The proposed amendment is relevant in the context of ongoing proceedings in the IL&FS case, where the government is seeking to prosecute the company’s erstwhile auditors—Deloitte Haskins & Sells and BSR Associates. This month, the Mumbai bench of the National Company Law Tribunal had allowed the government to implead both these entities in the case These auditors have been arguing that no case of oppression and mismanagement can be brought against them since they ceased to be auditors of IL&FS when the case was initiated by the ministry.

Another key proposed change for oppression and mismanagement cases pertains to modifying the NCLT’s jurisdiction. It’s been proposed that the central government can specify that cases relating to oppression and mismanagement at specified class of companies can be filed only with the principal bench of the NCLT in Delhi. Currently, any bench of the NCLT can deal with an oppression and mismanagement application.

NFRA’s Powers

The government has proposed to widen the powers of the National Financial Reporting Authority to debar an individual auditor or a firm.

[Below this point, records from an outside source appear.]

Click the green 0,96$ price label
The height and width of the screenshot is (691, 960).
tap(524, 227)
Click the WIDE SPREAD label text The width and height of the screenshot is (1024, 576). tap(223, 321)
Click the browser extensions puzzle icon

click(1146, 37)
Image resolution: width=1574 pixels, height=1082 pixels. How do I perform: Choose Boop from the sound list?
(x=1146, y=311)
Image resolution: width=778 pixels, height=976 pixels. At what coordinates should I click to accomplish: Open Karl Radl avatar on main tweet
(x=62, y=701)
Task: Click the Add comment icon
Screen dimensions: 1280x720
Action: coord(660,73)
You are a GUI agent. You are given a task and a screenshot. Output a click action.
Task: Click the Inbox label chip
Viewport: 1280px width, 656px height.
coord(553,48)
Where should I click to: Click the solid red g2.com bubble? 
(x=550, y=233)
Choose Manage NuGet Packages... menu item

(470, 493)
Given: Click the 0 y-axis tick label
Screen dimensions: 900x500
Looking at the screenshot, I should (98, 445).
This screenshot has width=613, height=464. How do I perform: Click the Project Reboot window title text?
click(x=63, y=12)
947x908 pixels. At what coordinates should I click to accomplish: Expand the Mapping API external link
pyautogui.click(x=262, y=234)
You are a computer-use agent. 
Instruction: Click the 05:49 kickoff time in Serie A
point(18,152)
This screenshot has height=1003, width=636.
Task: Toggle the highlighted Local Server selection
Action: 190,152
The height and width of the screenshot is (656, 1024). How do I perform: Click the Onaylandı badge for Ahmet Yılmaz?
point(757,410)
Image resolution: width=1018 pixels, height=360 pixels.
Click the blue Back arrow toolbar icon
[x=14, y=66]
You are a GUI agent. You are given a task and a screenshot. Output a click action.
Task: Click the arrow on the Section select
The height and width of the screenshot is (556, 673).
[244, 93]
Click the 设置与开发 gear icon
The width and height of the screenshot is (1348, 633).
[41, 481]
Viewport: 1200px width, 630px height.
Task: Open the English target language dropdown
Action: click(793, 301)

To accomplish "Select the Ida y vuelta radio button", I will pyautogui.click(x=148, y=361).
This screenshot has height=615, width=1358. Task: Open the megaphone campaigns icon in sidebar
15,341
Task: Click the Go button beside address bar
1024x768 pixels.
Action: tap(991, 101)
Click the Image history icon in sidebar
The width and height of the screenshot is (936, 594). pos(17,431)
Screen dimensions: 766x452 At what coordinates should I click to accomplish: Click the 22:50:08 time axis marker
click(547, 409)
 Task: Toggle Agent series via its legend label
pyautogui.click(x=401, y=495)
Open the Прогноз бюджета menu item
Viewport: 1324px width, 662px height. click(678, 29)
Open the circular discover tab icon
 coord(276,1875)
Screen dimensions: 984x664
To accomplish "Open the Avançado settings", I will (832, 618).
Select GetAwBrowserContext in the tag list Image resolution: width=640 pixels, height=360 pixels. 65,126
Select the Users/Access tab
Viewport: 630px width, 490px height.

Currently, the NFRA can debar a member of the Institute of Chartered Accountants of India or a firm for a period ranging between six months to 10 years.

As per the proposed amendment, the NFRA can now ban a member of ICAI or a firm from:

  • Acting as a statutory or internal auditor
  • Undertaking any audit of financial statement
  • Performing audit of the functions and activities of a company or body corporate
  • Performing any valuation work under the Companies Act.

Besides these amendments, the bill has also proposed to increase the powers of regional director to compound offences under the Companies Act. Any offence under company law which involves a penalty of up to Rs 25 lakh can be compounded by the regional director once the bill is passed.